Le Québec est à l’heure des décisions. Nous sommes arrivés au bout d’un modèle de fonctionnement. Ce modèle a été créé il y a une quarantaine d’années par de grands Québécois. Il nous a permis d’aller loin. Mais nous devons maintenant le revoir pour continuer à progresser. Les Québécois en sont conscients. C’est pour cette raison qu’ils nous ont élus.

L’État québécois est sous pression. Il ne parvient plus à soigner efficacement. Nos écoles manquent de ressources pour accompagner les élèves en difficulté. Nos infrastructures se détériorent, qu’il s’agisse de nos routes ou de nos systèmes d’aqueduc, par exemple. Le Québec souffre d’un sous-investissement dans des secteurs stratégiques.

Il faut aujourd’hui faire un constat : l’État québécois, qui a donné le signal de notre émergence parmi les sociétés les plus modernes du monde, a vieilli. Il se trouve aujourd’hui en décalage face aux citoyens. Il ne parvient plus à répondre efficacement à leurs besoins. Et les Québécois en font les frais tous les jours. Il fait de nous les citoyens les plus taxés du continent. Il place notre niveau de vie au 52e rang sur 60 États et provinces du nord du continent. Cet État mal adapté nous coute 37 p. 100 plus cher qu’en Ontario et 25 p. 100 plus cher que dans le reste du Canada.

Il s’en trouvera peut-être pour dire que c’est là le prix de notre différence.

Je refuse cette analyse. Notre différence n’est pas une taxe. Je pense plutôt que c’est le prix payé par les Québécois pour des gouvernements qui ont manqué à leur devoir, à leur devoir de réviser périodiquement leurs façons de faire, comme tous les citoyens l’ont fait dans leur travail, dans leur entreprise et dans leur foyer.

Je pose aujourd’hui une question. Pendant combien de temps l’État québécois peut-il exiger davantage de sacrifices de ses citoyens que de lui-même ? Pendant combien de temps, l’État québécois peut-il continuer à tout taxer et à se mêler de tout avec, pour résultat, de souvent faire les choses à moitié ?

Si nous voulons soigner nos enfants et nos parents sans délai, nous devons nous doter d’un État capable de s’y consacrer. Si nous voulons que nos écoles soient mieux équipées, que les élèves en difficulté soient mieux accompagnés, nous devons dégager des ressources pour le faire. Certaines de ces ressources sont à Ottawa. Nous devrons les récupérer en obtenant le règlement du déséquilibre fiscal. Mais cela ne nous dispense pas de l’obligation de faire notre propre ménage.

■ **Données répertoriées**:

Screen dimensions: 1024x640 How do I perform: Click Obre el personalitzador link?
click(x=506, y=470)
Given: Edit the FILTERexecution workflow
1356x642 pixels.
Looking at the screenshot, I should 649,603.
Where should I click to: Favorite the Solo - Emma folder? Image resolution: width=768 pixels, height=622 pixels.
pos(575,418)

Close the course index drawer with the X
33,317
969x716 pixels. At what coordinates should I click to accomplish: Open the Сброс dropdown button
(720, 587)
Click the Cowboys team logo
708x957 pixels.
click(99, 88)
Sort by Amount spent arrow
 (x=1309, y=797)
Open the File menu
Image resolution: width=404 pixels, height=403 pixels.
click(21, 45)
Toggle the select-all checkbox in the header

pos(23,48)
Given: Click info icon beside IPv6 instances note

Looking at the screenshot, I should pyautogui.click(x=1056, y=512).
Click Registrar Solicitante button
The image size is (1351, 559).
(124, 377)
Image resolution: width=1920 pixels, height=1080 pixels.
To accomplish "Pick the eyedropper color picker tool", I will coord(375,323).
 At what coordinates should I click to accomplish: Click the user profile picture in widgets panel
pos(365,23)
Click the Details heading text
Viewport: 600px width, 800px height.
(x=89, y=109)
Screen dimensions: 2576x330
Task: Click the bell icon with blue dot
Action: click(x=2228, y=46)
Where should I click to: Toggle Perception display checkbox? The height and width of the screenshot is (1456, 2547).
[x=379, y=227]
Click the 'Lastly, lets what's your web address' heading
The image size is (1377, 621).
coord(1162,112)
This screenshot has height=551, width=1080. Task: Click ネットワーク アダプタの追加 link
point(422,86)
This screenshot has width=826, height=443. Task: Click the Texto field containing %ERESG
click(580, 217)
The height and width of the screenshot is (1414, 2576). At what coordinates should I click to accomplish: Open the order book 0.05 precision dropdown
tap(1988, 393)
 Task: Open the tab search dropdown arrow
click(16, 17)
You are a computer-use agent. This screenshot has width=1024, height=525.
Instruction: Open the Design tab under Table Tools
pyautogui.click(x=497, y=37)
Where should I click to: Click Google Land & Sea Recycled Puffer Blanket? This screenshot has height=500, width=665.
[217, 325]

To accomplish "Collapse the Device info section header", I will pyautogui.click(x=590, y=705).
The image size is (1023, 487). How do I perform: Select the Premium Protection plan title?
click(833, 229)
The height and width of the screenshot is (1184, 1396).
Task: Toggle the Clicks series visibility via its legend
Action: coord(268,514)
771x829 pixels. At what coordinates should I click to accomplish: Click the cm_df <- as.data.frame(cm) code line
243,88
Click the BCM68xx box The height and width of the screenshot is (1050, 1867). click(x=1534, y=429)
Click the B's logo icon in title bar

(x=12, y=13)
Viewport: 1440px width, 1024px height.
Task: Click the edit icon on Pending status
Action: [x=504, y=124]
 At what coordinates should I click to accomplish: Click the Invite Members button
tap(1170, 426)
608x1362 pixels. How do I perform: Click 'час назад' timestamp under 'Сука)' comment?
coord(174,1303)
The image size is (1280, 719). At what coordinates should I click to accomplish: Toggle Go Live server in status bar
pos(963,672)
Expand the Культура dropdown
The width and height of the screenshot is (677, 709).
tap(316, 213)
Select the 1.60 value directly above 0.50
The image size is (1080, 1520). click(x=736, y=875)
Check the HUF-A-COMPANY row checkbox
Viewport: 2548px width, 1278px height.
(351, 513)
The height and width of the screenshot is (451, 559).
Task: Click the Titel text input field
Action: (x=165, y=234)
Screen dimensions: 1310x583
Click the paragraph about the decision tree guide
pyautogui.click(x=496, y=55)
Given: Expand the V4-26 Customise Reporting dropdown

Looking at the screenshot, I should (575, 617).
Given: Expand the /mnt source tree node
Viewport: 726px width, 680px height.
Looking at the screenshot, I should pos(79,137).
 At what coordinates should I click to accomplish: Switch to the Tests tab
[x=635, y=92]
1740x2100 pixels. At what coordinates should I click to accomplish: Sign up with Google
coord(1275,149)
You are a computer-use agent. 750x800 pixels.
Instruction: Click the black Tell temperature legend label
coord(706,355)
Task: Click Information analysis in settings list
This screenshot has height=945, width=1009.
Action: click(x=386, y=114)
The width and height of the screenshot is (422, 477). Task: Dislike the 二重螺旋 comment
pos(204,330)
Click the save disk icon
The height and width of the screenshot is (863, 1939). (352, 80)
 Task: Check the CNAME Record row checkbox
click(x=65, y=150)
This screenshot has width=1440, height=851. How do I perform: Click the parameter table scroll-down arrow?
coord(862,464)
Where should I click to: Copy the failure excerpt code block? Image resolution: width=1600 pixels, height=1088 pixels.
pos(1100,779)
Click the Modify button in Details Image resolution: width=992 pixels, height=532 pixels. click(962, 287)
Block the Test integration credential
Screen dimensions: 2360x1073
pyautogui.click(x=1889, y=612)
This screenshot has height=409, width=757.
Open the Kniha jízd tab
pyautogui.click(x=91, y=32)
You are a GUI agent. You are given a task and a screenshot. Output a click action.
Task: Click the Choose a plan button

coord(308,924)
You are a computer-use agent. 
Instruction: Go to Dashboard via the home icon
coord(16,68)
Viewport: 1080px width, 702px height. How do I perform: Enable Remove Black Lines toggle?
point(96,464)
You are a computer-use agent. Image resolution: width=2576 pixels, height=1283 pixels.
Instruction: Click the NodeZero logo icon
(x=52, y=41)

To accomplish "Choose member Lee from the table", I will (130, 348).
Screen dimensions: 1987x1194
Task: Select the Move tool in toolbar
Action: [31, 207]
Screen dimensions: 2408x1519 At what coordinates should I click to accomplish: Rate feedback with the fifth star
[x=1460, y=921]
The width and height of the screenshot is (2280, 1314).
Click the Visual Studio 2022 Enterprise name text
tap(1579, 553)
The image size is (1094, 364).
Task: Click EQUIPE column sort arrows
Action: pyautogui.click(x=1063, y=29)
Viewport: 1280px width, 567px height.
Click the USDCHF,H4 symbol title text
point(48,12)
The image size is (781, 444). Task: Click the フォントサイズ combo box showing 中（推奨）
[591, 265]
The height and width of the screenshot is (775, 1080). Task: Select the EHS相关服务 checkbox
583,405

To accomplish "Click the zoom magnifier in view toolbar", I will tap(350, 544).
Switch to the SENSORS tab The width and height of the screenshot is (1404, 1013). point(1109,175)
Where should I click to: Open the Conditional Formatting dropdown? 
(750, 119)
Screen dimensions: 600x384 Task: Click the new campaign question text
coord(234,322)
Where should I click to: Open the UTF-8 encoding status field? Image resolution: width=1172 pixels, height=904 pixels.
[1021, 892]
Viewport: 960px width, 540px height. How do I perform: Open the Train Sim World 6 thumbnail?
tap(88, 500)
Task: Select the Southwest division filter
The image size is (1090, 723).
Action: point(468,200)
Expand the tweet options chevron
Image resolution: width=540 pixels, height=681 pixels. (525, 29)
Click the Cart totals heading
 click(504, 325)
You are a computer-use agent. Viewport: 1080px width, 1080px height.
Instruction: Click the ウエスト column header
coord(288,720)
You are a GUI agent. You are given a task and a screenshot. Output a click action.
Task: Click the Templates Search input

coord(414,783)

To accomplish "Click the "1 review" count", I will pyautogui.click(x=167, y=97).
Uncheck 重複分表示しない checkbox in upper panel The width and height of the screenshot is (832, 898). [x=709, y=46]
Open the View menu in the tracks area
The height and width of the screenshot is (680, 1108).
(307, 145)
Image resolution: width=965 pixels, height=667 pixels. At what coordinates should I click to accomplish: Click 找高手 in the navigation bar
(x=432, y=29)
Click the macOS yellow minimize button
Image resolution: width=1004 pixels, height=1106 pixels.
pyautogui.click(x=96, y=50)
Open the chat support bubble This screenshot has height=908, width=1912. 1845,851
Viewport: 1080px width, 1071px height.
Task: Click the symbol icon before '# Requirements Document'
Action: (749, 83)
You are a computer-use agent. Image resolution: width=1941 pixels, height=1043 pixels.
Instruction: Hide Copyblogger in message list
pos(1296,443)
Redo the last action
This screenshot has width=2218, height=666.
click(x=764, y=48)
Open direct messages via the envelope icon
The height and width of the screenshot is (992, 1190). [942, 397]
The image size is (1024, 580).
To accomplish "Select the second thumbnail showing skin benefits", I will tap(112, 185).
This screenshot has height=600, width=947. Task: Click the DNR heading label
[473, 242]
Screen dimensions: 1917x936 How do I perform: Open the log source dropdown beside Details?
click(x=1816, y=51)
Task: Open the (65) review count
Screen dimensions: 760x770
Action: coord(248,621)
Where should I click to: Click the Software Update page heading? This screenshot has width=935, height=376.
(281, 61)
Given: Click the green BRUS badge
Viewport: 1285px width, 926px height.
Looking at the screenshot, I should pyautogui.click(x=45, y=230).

■ **Consigne**:
Rédigez la suite du texte sur la modernisation de l'État québécois, en reprenant immédiatement après sa dernière phrase. Ces données proviennent d'une source distincte.

■ **Résultat attendu**:
Nous devons nous organiser pour répondre aux besoins des citoyens. Et nous devons le faire en rejetant la solution facile qui consiste à toujours puiser dans la poche des citoyens. Nous avons un plan pour y arriver.

La nécessité de revoir le fonctionnement de notre État ne tient pas seulement à la difficulté qu’éprouve le gouvernement à répondre aux besoins des citoyens. Cette nécessité tient aussi au contexte dans lequel nous vivons.

Le Québec ne peut plus prétendre être une bulle, comme à l’époque ou notre État a été conçu, l’époque ou nos concurrents étaient dans le village d’a côté.

Nous vivons dans un monde d’interdépendance et de concurrence internationale. Les Québécois ont d’ailleurs été aux premières loges de ce mouvement de libéralisation commerciale. Dès 1988, les Québécois ont endossé avec enthousiasme le libre-échange avec les États-Unis, puis l’Accord de libre-échange nord-américain, qui intégrait le Mexique a notre marché commun. Ce n’est pas fini. Bientôt, ce sera la Zone de libre-échange des Amériques qui réunira la terre de Baffin et la Terre de Feu dans un seul marché.

Cette adhésion des Québécois a l’ouverture des marchés témoignait de leur confiance en eux. Aujourd’hui, l’économie québécoise est pleinement intégrée à l’Amérique du Nord. Notre produit intérieur brut dépend à 60 p. 100 des exportations : 20 p. 100 vers le marché canadien, 35 p. 100 vers le marché américain et 5 p. 100 vers les autres marchés. Tous les jours, les entreprises québécoises, pour créer des emplois, doivent gagner la comparaison des prix et de la qualité.

Le marché intérieur québécois n’est pas suffisamment important pour nourrir notre croissance. C’est notre réalité démographique. Pour grandir, il nous faut vendre aux autres. Nous devons donc être pleinement concurrentiels. Ce n’est pas une question de choix, c’est une question de survie.

Or, dans l’état actuel des choses, l’État québécois, par le poids qu’il exerce sur notre économie, nuit à la position concurrentielle du Québec. L’interventionnisme a tout crin est non seulement une stratégie de développement économique ruineuse et inefficace, mais c’est une stratégie de plus en plus contraire aux règles du jeu. L’avenir économique du Québec, ce n’est pas l’interventionnisme, c’est l’entrepreneurs hip. Il nous faut nous adapter.

La détérioration de la capacité de l’État québécois à bien servir les citoyens et la préservation de la position économique concurrentielle du Québec nous imposent une révision du fonctionnement de l’État. De surcroit, la situation financière du Québec fait de cette révision une urgence.

Dans les mois qui vont suivre, nous allons faire ce qui ne s’est jamais fait de façon sérieuse et structurée. Nous allons passer en revue l’ensemble des ministères, sociétés d’État, organismes publics et parapublics, ainsi que l’ensemble des programmes qu’ils administrent. Nous allons remettre à jour le fonctionnement de notre État. Nous procéderons avec méthode et rigueur selon des principes de gestion qui seront les principes de notre administration.

Premièrement, nous allons recentrer l’État sur ses missions essentielles : santé, savoir, prospérité, sécurité.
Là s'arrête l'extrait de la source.